Electrophilic aromatic substitution. Part 36. Protiodetritiation of some annelated meta-cyclophanes: effect of ring-buckling on reactivity, and the first example of electrophilic substitution through a hole

Abstract

A series of 1,3-brigded naphthalenes in which the alkyl bridge contains ten, eight, or seven methylene groups have been prepared with tritium located at either the 2- or the 4-position. Their rates of detritiation in anhydrous trifluoroacetic acid at 70 °C have been measured. The partial rate factors for exchange at the 4-position increase as the size of the bridge decreases viz. 1.28 × 10⁷([CH₂]₁₀) 2.71 × 10⁷([CH₂]₈), 2.97 × 10⁷([CH₂]₇); cf. 1.15 × 10⁷ for 1,3-dimethylnaphthalene, the corresponding σ⁺ values being –0.812, –0.849, –0.854, and –0.807. This is consistent with increased loss of ground-state aromaticity as the aromatic ring becomes more buckled. At the 2-positions the partial rate factors are 2.37 × 10⁵([CH₂]₁₀), 2.92 × 10⁵([CH₂]₈), and 1.50 × 10⁵([CH₂]₇); cf. 2.82 × 10⁵ for 1,3-dimethylnaphthalene, the corresponding σ⁺ values being –0.614, –0.625, –0.592, and –0.623. The results here reflect the opposing effects of increased reactivity due to loss of ground-state aromaticity, and steric hindrance to exchange as the bridge is made smaller. Because of the symmetry of the reaction pathway for hydrogen exchange, reaction at the 2-positions involves attack of the electrophile at one face of the loop formed between the alkyl chain and the aromatic ring, and departure of the leaving group (triton) from the opposite face, i.e. substitution occurs through a ‘hole’. This is the first example of electrophilic substitution at an enclosed site.

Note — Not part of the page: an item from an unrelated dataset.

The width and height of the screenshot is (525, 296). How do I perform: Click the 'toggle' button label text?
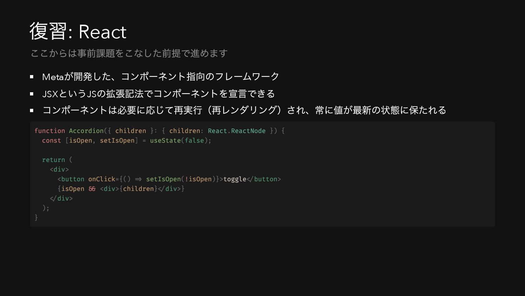[x=235, y=179]
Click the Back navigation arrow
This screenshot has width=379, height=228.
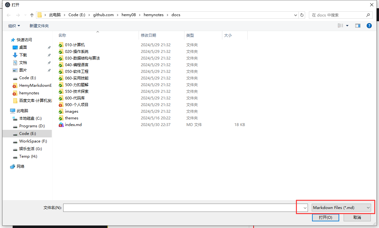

The fact that steric effects in both reagent and product in hydrogen exchange are almost identical is postulated as a primary reason for the extremely low steric hindrance generally observed in the reaction. The effect of fusing a bicyclic substituent onto an aromatic ring has been determined for the first time. For hexahydrophenanthrylene and hexahydroaceanthrylene (naphthalenes with bicyclic substituents attached to the 1-, 2-, and 3-positions) the average partial rate factor for detritiation of the ‘4’-positions is 5.7 × 10⁷, and σ⁺ is –0.886. This is greater than calculated on the basis of additivity of the alkyl group substituent effects and is attributed to steric facilitation of hyperconjugation. The recent suggestion (based on structure counts) that the exalted reactivities of helicenes (and by implication of other aromatic systems containing bent benzene rings) is not due to loss of ground-state stability is shown to be invalid.